If your GS has a bladder infection, it will be treated with the help of antibiotics. There are several other tests conducted by a vet that include blood work, urine culture, radiographs, and ultrasound. Those tests can get expensive, and it would be a good idea to start thinking about pet insurance.

Urinary infections and problems are treated with the help of a number of methods. Hormonal therapy is another way of treating excessive urination. The treatment method depends on the diagnosis of the problem.

If your GS’s bladder is weak, your vet might prescribe phenylpropanolamine, which strengthens the urethral sphincter. In the worst cases, when medication doesn’t work, your vet might suggest surgical treatment.
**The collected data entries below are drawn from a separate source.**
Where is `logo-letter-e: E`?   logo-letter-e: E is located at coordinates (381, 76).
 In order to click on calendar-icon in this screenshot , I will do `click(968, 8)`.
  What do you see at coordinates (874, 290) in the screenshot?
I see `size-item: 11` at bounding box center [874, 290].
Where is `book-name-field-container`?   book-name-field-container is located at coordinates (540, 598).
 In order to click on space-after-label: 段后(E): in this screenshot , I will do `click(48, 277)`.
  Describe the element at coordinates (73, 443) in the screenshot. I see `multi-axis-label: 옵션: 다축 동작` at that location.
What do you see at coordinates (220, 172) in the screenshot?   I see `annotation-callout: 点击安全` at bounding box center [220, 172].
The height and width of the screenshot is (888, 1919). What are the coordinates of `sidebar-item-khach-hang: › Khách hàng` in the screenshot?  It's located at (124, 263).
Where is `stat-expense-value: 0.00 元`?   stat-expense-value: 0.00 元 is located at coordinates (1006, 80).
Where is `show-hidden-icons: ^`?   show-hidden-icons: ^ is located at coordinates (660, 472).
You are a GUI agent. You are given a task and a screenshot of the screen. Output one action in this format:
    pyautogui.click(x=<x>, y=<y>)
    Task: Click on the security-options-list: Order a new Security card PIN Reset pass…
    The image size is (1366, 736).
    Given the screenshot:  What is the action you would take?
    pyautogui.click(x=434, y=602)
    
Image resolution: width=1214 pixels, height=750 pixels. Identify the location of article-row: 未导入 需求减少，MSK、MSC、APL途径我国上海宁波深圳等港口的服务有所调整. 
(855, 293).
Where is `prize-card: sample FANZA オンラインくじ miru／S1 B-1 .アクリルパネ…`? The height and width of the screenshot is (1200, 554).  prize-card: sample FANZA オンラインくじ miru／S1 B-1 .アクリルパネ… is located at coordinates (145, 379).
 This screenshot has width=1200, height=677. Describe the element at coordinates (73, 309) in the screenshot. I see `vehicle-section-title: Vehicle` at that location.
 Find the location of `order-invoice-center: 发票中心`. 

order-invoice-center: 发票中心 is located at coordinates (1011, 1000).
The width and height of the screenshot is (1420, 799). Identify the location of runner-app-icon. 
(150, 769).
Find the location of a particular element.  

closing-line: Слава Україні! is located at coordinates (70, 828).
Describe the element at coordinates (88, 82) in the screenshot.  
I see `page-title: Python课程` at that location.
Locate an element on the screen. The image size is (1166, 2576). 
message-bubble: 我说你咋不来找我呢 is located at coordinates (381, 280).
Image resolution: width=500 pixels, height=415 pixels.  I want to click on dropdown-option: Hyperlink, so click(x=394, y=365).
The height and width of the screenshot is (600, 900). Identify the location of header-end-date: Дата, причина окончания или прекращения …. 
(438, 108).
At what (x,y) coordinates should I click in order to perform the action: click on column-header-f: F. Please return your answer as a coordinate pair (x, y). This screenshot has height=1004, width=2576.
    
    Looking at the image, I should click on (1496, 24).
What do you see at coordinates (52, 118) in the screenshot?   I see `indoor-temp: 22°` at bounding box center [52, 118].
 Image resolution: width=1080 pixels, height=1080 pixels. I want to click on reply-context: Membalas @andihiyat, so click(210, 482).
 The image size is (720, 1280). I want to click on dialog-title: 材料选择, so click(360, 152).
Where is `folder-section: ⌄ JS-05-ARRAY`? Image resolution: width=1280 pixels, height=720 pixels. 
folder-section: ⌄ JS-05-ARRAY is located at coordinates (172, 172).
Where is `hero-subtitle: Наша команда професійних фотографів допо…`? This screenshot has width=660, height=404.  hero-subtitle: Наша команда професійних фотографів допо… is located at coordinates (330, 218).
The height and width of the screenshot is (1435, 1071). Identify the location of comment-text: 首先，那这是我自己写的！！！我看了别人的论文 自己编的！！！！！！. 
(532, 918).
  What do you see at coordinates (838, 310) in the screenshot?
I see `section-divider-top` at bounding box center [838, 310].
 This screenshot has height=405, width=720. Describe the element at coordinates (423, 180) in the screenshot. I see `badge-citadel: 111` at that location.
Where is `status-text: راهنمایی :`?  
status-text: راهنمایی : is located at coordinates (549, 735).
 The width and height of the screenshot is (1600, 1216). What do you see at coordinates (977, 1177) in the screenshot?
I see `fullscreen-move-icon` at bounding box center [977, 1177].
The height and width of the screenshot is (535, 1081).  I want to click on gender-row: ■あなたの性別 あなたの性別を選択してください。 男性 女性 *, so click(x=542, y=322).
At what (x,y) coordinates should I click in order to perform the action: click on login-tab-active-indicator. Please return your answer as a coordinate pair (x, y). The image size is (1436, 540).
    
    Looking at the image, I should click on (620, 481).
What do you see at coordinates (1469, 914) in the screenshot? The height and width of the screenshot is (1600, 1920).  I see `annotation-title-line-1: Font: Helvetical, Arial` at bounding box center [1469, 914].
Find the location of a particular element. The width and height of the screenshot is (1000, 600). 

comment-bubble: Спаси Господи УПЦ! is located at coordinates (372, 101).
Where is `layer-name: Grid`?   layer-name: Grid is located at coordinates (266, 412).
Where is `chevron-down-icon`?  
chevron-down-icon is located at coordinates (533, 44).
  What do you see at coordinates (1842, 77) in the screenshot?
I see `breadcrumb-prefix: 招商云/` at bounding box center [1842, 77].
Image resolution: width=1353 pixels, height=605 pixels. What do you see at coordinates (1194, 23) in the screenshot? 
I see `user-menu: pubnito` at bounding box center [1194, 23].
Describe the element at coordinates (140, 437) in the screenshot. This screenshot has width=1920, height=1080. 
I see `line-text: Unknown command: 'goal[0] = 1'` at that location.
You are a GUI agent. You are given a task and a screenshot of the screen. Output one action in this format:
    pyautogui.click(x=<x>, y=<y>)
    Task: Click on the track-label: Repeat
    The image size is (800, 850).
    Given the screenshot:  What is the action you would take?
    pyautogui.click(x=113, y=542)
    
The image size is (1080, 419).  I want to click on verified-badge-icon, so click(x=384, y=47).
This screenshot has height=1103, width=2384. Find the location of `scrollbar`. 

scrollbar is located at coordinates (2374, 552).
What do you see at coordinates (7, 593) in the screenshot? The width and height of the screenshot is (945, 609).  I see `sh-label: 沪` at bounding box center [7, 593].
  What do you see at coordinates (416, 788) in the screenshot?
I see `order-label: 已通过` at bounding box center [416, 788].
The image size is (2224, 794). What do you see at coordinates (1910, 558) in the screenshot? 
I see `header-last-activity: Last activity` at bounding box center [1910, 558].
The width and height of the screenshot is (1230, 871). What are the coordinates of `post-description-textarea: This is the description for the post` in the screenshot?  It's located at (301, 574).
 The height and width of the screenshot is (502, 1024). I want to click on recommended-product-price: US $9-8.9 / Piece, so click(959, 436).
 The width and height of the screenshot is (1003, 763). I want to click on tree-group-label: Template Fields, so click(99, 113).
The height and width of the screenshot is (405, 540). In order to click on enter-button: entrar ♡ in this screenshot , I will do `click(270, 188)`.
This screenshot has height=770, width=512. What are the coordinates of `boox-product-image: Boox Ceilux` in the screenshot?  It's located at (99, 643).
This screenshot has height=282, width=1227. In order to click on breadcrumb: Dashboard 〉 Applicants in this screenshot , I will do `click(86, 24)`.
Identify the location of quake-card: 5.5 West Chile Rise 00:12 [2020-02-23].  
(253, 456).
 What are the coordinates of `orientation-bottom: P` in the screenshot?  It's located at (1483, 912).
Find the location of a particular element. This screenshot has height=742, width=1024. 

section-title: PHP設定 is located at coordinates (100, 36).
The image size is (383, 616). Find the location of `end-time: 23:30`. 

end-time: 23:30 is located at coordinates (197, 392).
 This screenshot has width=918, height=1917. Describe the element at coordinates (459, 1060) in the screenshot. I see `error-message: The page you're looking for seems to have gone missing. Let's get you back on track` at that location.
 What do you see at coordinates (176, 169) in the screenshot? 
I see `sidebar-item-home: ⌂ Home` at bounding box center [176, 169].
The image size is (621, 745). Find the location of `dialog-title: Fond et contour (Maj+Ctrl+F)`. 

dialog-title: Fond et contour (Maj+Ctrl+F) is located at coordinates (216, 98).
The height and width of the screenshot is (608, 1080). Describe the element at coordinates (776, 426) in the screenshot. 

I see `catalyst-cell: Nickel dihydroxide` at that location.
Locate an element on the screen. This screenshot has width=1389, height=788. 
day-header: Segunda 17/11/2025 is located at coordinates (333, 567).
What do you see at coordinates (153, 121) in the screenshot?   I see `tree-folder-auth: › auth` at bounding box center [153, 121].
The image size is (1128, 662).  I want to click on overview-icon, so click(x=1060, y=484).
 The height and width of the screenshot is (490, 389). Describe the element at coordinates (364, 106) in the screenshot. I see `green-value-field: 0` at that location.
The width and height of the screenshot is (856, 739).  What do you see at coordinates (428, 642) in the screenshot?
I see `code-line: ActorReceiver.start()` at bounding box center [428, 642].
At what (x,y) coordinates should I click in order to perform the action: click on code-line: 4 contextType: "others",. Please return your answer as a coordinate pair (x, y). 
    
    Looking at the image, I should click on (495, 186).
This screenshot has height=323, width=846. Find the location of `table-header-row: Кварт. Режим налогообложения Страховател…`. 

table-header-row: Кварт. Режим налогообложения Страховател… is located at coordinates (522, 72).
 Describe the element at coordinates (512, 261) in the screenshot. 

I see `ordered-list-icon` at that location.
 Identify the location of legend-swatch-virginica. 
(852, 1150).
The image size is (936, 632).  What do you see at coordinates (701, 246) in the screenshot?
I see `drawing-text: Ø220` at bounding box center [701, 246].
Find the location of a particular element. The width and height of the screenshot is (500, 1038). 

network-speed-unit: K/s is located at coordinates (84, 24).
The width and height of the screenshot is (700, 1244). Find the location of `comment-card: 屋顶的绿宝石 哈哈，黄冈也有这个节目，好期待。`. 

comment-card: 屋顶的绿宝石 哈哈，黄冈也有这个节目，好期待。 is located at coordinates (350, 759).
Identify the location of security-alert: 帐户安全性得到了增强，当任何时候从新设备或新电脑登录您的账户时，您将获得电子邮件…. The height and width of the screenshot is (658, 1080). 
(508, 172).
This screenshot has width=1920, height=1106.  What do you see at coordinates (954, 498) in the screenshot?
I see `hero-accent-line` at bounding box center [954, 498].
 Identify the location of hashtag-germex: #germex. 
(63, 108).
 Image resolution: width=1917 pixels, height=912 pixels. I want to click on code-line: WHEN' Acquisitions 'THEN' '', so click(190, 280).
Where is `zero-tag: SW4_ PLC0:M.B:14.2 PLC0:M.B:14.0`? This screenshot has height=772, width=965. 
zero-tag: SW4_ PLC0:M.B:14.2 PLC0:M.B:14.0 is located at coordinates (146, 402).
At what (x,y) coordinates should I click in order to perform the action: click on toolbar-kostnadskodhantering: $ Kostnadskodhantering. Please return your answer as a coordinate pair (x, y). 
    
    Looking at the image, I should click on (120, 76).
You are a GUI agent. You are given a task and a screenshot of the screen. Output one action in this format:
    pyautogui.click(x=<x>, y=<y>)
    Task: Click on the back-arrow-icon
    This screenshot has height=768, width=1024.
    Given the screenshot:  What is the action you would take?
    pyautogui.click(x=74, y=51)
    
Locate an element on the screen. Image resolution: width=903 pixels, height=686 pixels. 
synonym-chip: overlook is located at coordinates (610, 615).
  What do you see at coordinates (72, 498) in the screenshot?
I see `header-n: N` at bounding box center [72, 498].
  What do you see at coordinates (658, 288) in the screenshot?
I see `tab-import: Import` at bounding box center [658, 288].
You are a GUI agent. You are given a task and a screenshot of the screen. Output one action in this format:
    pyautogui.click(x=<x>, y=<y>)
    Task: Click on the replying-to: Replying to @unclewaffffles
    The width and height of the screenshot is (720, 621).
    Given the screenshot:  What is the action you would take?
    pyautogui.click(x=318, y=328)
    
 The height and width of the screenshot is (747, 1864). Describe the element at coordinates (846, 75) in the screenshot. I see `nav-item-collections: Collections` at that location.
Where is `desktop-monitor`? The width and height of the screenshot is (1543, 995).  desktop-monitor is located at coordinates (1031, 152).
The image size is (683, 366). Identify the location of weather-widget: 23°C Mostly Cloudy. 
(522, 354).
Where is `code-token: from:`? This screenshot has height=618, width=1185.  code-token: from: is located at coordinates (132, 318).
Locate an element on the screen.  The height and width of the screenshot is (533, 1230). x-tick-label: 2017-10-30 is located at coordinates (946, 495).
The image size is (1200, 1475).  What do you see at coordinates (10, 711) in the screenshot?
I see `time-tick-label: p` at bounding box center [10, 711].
Collagen injections are also helpful in treating urinary problems in dogs.

Preventative Measures

Urinary infections can be caused for a number of reasons. However, urinary infections and excessive urination problems can be fixed if you take proper preventative measures. Below are some tips for GS owners to protect their dogs from urinary problems.

  • Take your GS for walks for up to 3 hours a day.
  • Take your GS for a shower after exercise and swimming to make sure that no foreign particles enter its body.
  • Apply an antiseptic spray to your GS.
  • Use a damp piece of cloth to clean your GS’s bladder exit and anal area.
  • Feed cranberry powder to your GS which is helpful in fighting bacteria in the urinary tract.
  • Keep your GS away from diving into stagnant water.
  • Do not let your GS drink water from anywhere other than its bowl.